BEGIN

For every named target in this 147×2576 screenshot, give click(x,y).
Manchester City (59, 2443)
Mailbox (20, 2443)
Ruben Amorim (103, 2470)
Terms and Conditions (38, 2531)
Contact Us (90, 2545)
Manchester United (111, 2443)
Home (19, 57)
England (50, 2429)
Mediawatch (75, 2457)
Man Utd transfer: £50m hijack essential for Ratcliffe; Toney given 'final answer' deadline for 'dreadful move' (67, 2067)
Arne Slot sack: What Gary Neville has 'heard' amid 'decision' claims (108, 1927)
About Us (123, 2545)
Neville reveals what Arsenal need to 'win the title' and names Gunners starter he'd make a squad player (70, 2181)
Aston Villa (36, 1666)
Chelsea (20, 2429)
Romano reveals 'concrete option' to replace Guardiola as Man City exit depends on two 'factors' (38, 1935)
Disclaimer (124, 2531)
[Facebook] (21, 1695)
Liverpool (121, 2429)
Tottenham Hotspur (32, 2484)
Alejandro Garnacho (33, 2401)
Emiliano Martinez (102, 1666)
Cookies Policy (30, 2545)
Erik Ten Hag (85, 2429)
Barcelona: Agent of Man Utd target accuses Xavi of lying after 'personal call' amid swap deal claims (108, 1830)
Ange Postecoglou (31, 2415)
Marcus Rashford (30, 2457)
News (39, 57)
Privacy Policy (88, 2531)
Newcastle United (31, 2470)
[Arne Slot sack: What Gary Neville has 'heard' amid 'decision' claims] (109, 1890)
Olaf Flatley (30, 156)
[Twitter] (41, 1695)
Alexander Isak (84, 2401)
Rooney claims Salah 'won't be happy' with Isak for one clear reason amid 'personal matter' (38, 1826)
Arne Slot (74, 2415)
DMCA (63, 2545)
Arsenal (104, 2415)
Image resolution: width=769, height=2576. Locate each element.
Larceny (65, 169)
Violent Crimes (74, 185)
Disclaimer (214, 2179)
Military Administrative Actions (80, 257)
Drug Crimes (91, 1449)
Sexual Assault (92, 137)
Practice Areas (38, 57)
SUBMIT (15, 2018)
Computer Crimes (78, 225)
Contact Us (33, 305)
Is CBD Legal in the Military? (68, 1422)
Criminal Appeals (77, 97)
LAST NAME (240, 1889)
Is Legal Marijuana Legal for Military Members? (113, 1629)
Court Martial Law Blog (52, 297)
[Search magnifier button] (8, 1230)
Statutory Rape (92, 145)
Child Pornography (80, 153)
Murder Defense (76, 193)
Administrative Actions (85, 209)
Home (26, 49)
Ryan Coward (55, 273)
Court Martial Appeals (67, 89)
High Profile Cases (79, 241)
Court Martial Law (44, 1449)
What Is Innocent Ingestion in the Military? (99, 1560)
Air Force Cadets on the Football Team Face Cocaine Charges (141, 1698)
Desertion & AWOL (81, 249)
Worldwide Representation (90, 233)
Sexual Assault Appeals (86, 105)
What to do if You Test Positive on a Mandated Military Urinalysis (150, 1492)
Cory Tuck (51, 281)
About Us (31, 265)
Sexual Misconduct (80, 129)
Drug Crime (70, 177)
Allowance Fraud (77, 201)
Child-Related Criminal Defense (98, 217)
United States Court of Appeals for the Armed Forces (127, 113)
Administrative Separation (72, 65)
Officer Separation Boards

END

## EXERCISE DETAILS
Print, exactly as given, the lines from the one with "Computer Crimes (78, 225)" through the last line of the material above, and no others.

## RESPONSE AREA
Computer Crimes (78, 225)
Contact Us (33, 305)
Is CBD Legal in the Military? (68, 1422)
Criminal Appeals (77, 97)
LAST NAME (240, 1889)
Is Legal Marijuana Legal for Military Members? (113, 1629)
Court Martial Law Blog (52, 297)
[Search magnifier button] (8, 1230)
Statutory Rape (92, 145)
Child Pornography (80, 153)
Murder Defense (76, 193)
Administrative Actions (85, 209)
Home (26, 49)
Ryan Coward (55, 273)
Court Martial Appeals (67, 89)
High Profile Cases (79, 241)
Court Martial Law (44, 1449)
What Is Innocent Ingestion in the Military? (99, 1560)
Air Force Cadets on the Football Team Face Cocaine Charges (141, 1698)
Desertion & AWOL (81, 249)
Worldwide Representation (90, 233)
Sexual Assault Appeals (86, 105)
What to do if You Test Positive on a Mandated Military Urinalysis (150, 1492)
Cory Tuck (51, 281)
About Us (31, 265)
Sexual Misconduct (80, 129)
Drug Crime (70, 177)
Allowance Fraud (77, 201)
Child-Related Criminal Defense (98, 217)
United States Court of Appeals for the Armed Forces (127, 113)
Administrative Separation (72, 65)
Officer Separation Boards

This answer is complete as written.